The submarine contract isn’t just any defence procurement effort. It might be Australia’s largest, with a projected cost of $50 billion and a rolling build planned to last until 2050, but as a commercial materiel project it’s essentially no different from the selection of Spanish company Navantia to build the Navy’s replenishment ships, or even the engagement of local Australian shipbuilder Austal to replace the Pacific patrol boats.

What distinguishes DCNS is that it’s the only shipbuilder working on or seeking Australian naval contracts (such as Navantia, or Italy’s Fincantieri) that’s majority-owned by a power with strategic as well as commercial interests in Australia’s region. Behind DCNS’ bid for the contract are the larger needs of the French State, which regards closer security ties with Asia–Pacific countries as major opportunities for economic gain in otherwise difficult times.

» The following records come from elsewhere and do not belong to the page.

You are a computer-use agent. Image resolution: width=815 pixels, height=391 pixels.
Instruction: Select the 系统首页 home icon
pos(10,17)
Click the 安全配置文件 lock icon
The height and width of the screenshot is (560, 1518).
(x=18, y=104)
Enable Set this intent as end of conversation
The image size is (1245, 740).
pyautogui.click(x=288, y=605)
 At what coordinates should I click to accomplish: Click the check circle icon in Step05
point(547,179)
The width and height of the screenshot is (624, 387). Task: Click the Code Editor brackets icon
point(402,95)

It was another of 2016’s surprises to see France’s territories New Caledonia and French Polynesia (which are literal extensions of the metropole) admitted as full members of the Pacific Islands Forum, which affords France unprecedented opportunities in regional trade and multilateral investment. This was the culmination of a marked change in French Pacific strategy, which was previously strongly individualistic and isolationist. Even if concerns linger over the question of the territories’ possible independence, the PIF’s acceptance of French membership signals a consensus that France now contributes credibly to Pacific governance and development, and that it intends to increase the returns on its investment.

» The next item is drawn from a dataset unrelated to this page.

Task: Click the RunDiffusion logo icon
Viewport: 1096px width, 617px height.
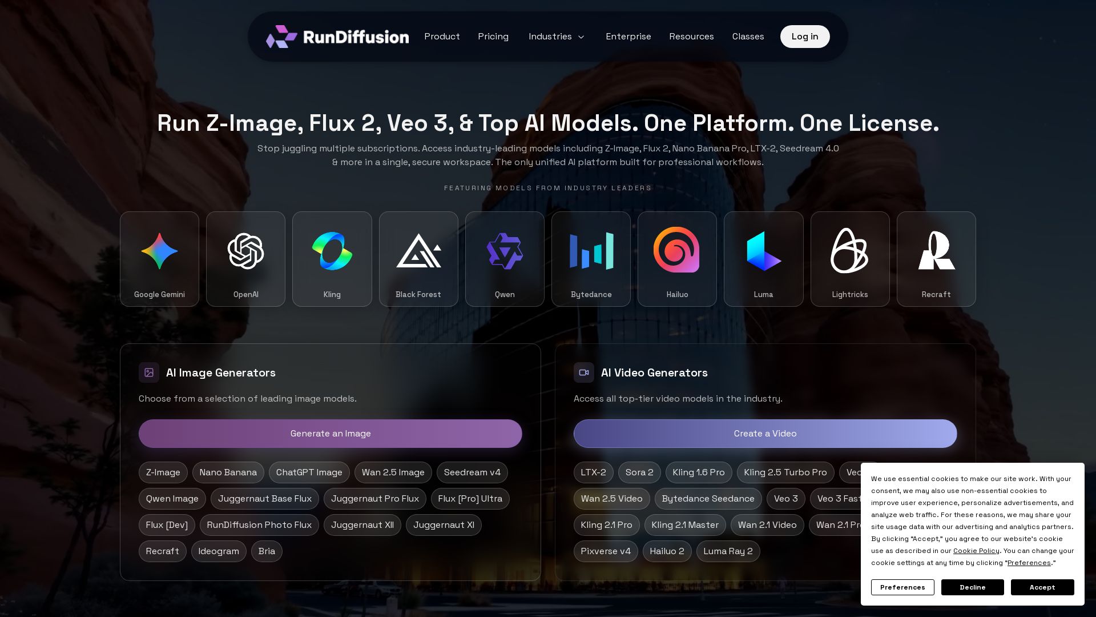Action: [281, 37]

We begin 2017 having to deal more closely with a France that sees distinct advantages in our sensitive submarine contract and an influential role in the PIF. How do we ensure that our interests, too, are well served?

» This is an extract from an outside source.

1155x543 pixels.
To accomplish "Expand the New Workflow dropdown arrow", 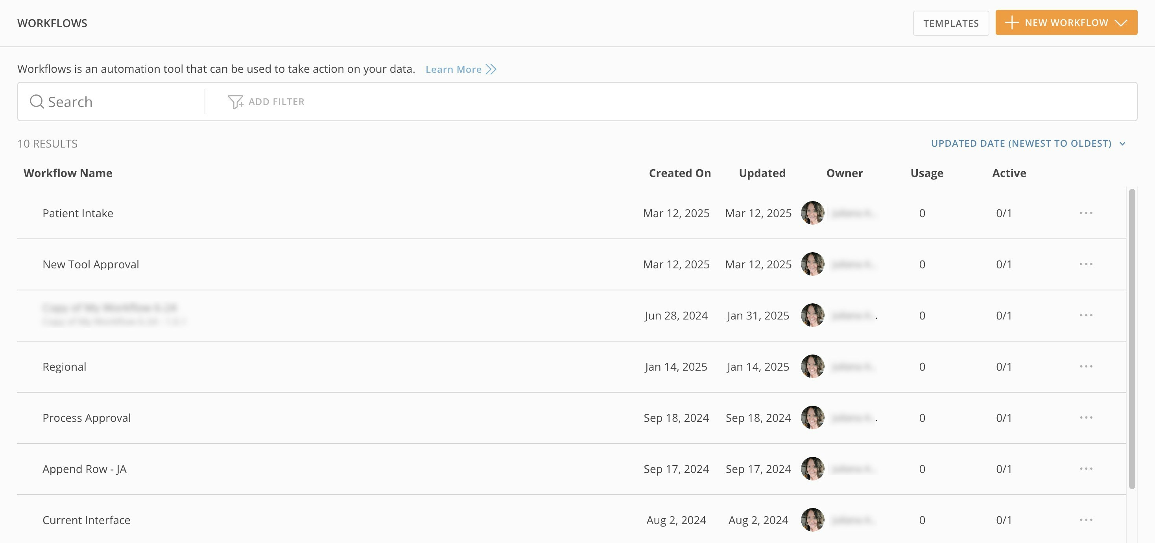I will tap(1120, 23).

In December 2016, Australia and France signed a treaty that redefined the ways in which we share classified information. The treaty sets standards for mutual recognition of classification categories and security clearances, as well as determining the responsibilities of government agencies and contractors collaborating on sensitive projects. In the short term, this streamlining will facilitate work on the submarines, but the Australian and French governments’ Joint Media Release indicates that the treaty enables cooperation across a much wider range of security issues.

There’s been no statement on what these future areas of cooperation will be, but it’s reasonable to envisage that one priority might be to facilitate further the exchange of counterterrorism officers—an initiative between Australia and France which began in 2015. Convergences of interest on areas like counterterrorism allows Australia a mechanism to chart a course for the bilateral security relationship on terms we can negotiate systematically and with legal force. We can look our partner in the eye and make reasonable requests.

At the same time, the treaty complements an agreement signed in January 2017 between Flinders University and four French schools of engineering, to begin collaboration on research projects supporting submarine-building.

The types of expertise that Australian and French government agencies and high-tech industries can now share, the regulations governing those exchanges, and the numbers and diverse roles of the specialists involved, are acquiring institutional shape and depth. In the longer term, that will allow us to exercise our like-mindedness to a far greater degree. It’s an opportunity to redress a long Australian neglect of the French world-view, which we’ve not invested in considering whole. If nothing else, broader access to what France is thinking will help to relieve any friction that may also lie ahead.

The consequences will be gradual and the bilateral relationship is unlikely to become as intense and all-embracing as the one we share with, for instance, the United States. But as unexpected and unorthodox as those changes may be, they demonstrate that Australian–French bilateralism is building a strategic partnership of real consequence. It’s one area of foreign policy in which 2017 is off to a reasonable start.